The report famous that “at first look, there would not seem like something that would have been completed to forestall these from the sufferer group’s perspective,” however nearer evaluation of the basis causes of many incidents involving third events boils all the way down to “insecure authentication — absence of MFA, improper credential rotation — or lack of least privilege enforcement for customers or service accounts.”
Third-party and provide chain safety recommendation
Social engineering techniques shift barely
Whereas e-mail phishing stays the social engineering vector of selection, many risk actors as we speak goal victims on their cell units — and are probably seeing better success.

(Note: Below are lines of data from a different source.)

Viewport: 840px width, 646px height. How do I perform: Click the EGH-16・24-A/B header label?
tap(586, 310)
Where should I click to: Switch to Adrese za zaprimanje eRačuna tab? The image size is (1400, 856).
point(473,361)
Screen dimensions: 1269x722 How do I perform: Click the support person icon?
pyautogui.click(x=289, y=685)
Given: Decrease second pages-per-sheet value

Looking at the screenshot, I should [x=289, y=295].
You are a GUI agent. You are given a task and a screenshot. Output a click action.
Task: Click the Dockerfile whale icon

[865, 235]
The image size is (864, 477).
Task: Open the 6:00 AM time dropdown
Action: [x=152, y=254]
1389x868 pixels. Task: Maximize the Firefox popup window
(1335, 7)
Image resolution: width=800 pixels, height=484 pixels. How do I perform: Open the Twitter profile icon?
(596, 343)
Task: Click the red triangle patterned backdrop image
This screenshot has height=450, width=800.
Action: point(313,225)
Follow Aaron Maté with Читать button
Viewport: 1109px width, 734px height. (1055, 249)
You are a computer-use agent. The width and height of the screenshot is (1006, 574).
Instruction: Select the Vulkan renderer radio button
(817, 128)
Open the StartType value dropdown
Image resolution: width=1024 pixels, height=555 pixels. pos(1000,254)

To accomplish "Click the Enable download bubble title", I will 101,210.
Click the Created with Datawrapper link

The DBIR famous that mobile-centric voice- or text-based scams achieved a 40% larger click-through charge in phishing simulations than email-based campaigns. The report proposed that attackers are attempting to bypass conventional enterprise phishing defenses by infiltrating customers’ units.
Additionally, pretexting was separated from credential misuse on this yr’s DBIR, accounting for six% of preliminary entry vectors. Whereas the identical proportion because the earlier report, the DBIR justified its addition as an preliminary entry vector resulting from its use in high-profile ransomware breaches analyzed for the report.
Phishing scams, the report defined, contain asynchronous social actions that end in a sufferer sharing credentials, downloading malicious recordsdata or clicking spoofed hyperlinks, for instance. Pretexting entails a synchronous part — reminiscent of an attacker establishing a trusted relationship with the sufferer earlier than manipulating them into sharing delicate knowledge or transferring cash.
“If there may be somebody on the opposite aspect of the proverbial line interacting with you to do one thing you should not, that is pretexting,” the report famous.
Social engineering and phishing recommendation
AI is altering how attackers assault
DBIR researchers collaborated with Anthropic to uncover how risk actors use AI platforms for malicious functions. Categorised towards the Mitre ATT&CK framework, DBIR and Anthropic researchers discovered that attackers used AI throughout 15 ATT&CK strategies, with some utilizing as many as 40 or 50.
For instance, risk actors use GenAI to develop malware, goal victims, achieve preliminary entry and carry out fundamental duties reminiscent of file obfuscation or forensic cleanup. The researchers discovered that lower than 2.5% of the AI-assisted actions concerned unusual strategies. In different phrases, attackers usually use AI to automate and scale well-known strategies fairly than create novel or uncommon assaults.
“However who is aware of? Given the speed of change in AI capabilities, this evaluation could be out of date by the point this report is lastly revealed,” the report mentioned.
The report and its findings additionally precede the information surrounding Mythos and Glasswing, developments that would reshape how risk actors use AI.
AI safety recommendation
Sharon Shea is government editor of TechTarget Safety.